Written request A ▸ Repeat the passage from the text on the poems and Manley's forms word for word, starting with "Perhaps the nearest" and going on through "pentagons and heptagons.".

BEGIN Selected excerpt

Perhaps the nearest we get to the illustrative is The Dove, in which a dove-like form is clearly discernible, though one could wonder whether the reference is as much to Braque and Picasso as it is to the Keeling’s poem of the same title. I prefer to see similarities to the process or form of the poems rather than expecting to find one-to-one correspondences with their contents. For example, the 5/7/5 syllable count in the haiku format is itself paralleled in Manley’s often repeated layering of pentagons and heptagons.

END Selected excerpt
BEGIN Task input

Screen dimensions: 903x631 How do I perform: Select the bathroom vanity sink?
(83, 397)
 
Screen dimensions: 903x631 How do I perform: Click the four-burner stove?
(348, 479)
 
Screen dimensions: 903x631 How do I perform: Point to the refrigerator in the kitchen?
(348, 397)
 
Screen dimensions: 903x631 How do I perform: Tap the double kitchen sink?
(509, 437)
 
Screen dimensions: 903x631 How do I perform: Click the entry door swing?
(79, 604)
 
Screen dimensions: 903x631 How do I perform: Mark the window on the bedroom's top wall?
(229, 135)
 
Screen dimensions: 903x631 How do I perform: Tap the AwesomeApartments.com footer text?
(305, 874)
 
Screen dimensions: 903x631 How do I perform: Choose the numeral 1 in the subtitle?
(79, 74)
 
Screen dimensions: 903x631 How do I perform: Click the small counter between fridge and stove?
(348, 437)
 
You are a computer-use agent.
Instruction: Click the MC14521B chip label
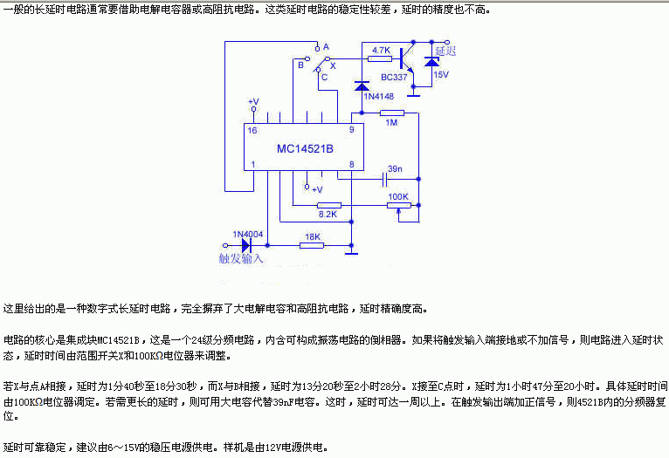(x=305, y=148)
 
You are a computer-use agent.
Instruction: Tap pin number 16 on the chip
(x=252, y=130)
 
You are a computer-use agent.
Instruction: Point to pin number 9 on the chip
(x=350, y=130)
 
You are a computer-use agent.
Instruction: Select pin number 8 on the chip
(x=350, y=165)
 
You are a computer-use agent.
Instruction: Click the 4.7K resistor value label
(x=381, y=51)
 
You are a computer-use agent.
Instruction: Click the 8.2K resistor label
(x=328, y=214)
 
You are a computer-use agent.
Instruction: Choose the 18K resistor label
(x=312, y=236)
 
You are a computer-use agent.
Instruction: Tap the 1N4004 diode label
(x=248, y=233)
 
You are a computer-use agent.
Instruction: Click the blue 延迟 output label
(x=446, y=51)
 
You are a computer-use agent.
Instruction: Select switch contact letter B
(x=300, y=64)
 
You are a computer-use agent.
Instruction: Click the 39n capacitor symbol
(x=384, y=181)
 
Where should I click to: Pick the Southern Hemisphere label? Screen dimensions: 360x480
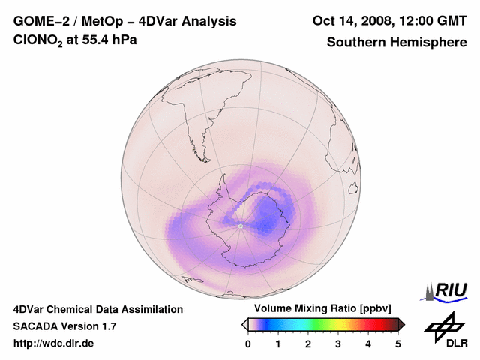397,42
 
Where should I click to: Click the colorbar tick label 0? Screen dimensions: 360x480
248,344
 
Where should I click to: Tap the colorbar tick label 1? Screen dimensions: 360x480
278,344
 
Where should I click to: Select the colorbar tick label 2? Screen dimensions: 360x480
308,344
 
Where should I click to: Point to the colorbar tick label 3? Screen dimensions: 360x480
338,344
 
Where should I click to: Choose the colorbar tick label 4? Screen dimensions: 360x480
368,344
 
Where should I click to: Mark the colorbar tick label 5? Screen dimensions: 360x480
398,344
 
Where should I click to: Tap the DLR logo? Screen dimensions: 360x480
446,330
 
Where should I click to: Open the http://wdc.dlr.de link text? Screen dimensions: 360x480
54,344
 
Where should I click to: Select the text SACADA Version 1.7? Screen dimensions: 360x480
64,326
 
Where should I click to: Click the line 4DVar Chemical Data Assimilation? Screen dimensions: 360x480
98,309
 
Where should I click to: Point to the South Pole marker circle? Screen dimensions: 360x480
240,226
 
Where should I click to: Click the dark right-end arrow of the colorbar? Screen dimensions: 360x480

END Task input

Written request B ▸ Reproduce the lines of the records exactly, starting with the line with "Screen dimensions: 903x631 How do I perform: Click the small" and going on through the line with "(x=252, y=130)", and leave the pictures out of your answer.

Problem solution A ▸
Perhaps the nearest we get to the illustrative is The Dove, in which a dove-like form is clearly discernible, though one could wonder whether the reference is as much to Braque and Picasso as it is to the Keeling’s poem of the same title. I prefer to see similarities to the process or form of the poems rather than expecting to find one-to-one correspondences with their contents. For example, the 5/7/5 syllable count in the haiku format is itself paralleled in Manley’s often repeated layering of pentagons and heptagons.

Problem solution B ▸
Screen dimensions: 903x631 How do I perform: Click the small counter between fridge and stove?
(348, 437)
 
You are a computer-use agent.
Instruction: Click the MC14521B chip label
(x=305, y=148)
 
You are a computer-use agent.
Instruction: Tap pin number 16 on the chip
(x=252, y=130)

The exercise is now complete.